| SUPPLIED PASSAGE |
##############################

MY-UTILS> '[(a b c) -> (+ a b c)]
(LAMBDA (COMMON-LISP-USER::X) (A B C) -> (+ A B C))
What has happened here is that the short-lambda-split function has somehow not found the -> symbol, and has decided that the form it read, which is manifestly (a b c -> (+ a b c)), is a short-lambda without an explicit argument list. So it inserts what it believes to the body (the entire expression) into the a lambda with only one argument (here somewhat mysteriously expanded into COMMON-LISP-USER::X). Turns out that COMMON-LISP-USER::X is the real hint we need to figure out what is going on, although our initial instinct might not point us there. What is happening is that the Reader is expanding the macro with a function written in the COMMON-LISP-USER package. Since we are not in that package, Lisp is telling us in this quoted expression that the symbol X produced with a quotating and inserted into the macro list to be exported is actually a symbol which belongs to the COMMON-LISP-USER package, not the MY-UTILS one. This is the key. The code testing whether a symbol in the macro expression list is EQ to the -> symbol is actually properly understood as comparing to COMMON-LISP-USER::->. I believe this is because the quote expression has been evaluated at definition (that is, lexically) or at compile time, resulting in the symbol being interned in the package the code is compiled/defined in. (I would love it if a Lisper could tell me which). What does interning mean? To understand, you have to understand that a package is a collection of symbols, and an interned symbol is one that belongs to a package. By default, Common Lisp interns all symbols entered into the reader with a quote into the current package. So the reader is interning the -> symbol into the package CL-USER, where the split-short-lambda function is defined. Hence, EQ is detecting that COMMON-LISP-USER::-> is not the same as MY-UTIL::->, which actually makes sense - they are different - that is the entire point of packages. (N.B. the MY-UTIL:: is implicit and not printed by the printer in our examples since we are "in" the MY-UTIL package, but the whole short-lambda list is made of symbols automatically interned by the reader into the current package.) So we want to force the split-short-lambda function to intern certain symbols at evaluation time, and into the current package, rather than at "definition" time. We can do this my modifying it in the following way:

(defun short-lambda-split (elements)
(let ((args
  (loop while (and
         (not
     (eq (car elements) (intern "->")))
         elements)
  collect
    (pop elements))))
  (if (not elements)
  ; There is no arg list
    `(lambda (,(intern "X")) ,@args)
    `(lambda (,@args) ,@(cdr elements)))))
Here we use calls to the function intern to force the creation of symbols interned in the current package. Now if we execute our macro, it gives us what we expect. Note that we also interned the symbol x in the no argument case for (basically) the same reasons.

MY-UTILS> '[a b c -> (+ a b c)]
(LAMBDA (A B C) (+ A B C))

##############################

| THINGS TO DO |
a: Please recast the paragraph beginning "Here we use calls to the function intern" in the passage on Lisp symbol interning as a short bulleted list that keeps its main facts.
b: Extend the passage on Lisp symbol interning, picking up after its final line.

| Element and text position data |
##############################

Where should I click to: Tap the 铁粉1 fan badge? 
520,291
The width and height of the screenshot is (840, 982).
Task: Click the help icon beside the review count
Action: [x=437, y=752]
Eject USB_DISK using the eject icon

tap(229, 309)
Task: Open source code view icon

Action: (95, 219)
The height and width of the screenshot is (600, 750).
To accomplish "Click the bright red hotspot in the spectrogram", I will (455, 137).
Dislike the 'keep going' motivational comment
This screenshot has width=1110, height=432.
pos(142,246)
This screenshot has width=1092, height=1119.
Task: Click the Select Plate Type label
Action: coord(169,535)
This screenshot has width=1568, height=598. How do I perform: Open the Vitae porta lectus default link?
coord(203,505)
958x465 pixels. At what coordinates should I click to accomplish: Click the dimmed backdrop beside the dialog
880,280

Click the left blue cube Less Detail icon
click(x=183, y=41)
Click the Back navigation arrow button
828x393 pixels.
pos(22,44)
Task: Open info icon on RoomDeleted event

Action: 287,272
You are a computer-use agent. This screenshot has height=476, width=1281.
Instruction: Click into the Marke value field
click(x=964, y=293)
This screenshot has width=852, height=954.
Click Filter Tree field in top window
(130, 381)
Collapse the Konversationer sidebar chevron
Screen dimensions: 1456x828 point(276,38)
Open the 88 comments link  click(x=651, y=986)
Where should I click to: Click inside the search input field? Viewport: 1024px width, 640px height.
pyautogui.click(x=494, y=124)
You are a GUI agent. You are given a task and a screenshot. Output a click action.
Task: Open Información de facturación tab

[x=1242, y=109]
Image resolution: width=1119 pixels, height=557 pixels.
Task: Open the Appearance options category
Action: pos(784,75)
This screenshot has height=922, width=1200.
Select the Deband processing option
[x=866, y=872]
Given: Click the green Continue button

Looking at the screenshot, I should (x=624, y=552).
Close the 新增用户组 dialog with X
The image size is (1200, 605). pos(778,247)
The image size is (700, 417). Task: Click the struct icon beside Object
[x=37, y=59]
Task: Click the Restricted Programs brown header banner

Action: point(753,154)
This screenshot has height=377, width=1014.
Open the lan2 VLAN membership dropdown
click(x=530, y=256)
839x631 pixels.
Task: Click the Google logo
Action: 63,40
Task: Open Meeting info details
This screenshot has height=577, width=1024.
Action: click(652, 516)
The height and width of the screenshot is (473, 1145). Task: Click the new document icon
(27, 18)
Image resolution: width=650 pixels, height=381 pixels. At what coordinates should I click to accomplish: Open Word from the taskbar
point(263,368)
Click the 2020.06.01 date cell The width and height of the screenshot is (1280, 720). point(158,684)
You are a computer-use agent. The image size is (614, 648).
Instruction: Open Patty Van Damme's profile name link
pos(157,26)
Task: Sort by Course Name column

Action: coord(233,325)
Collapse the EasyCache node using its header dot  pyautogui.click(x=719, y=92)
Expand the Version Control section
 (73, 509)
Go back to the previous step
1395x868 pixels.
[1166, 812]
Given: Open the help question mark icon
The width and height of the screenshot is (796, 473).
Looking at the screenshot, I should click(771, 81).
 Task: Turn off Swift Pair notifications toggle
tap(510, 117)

##############################

| OUTPUTS FOR THE TASKS |
a:
- Calls to the function intern force symbols to be created in the current package.
- With that change, running the macro gives the expected result.
- The symbol x is also interned in the case with no argument list, for basically the same reasons.

b:
What have we learned? We've learned that macros (reader macros, in this case) are hard to debug, and that they interact with the reader and the currently defined packages in strange ways. We've also learned that the package system works by grouping symbols into different packages, and it also interacts with the reader in perhaps non-intuitive ways. Given these complexities, the question to ask is obviously is it really worth five few keystrokes every time we want to write an anonymous function? That depends on how you feel about it and the problems you are trying to solve, but at least you have the choice. One more thing! I promised we would revisit the #: macro character and now that we have an operational understanding of packages, we can figure out what is going on. If you look on the sharpsign page of the hyperspec, we read that #: indicates an "uninterned symbol". The reason we use #: instead of regular symbol is so that we don't pollute our packages with symbols, which are otherwise automatically interned as they are encountered by the reader. Using #: seems to be the conventional way of being a little more tidy about your packages. Questions, comments and (most importantly) corrections are welcome.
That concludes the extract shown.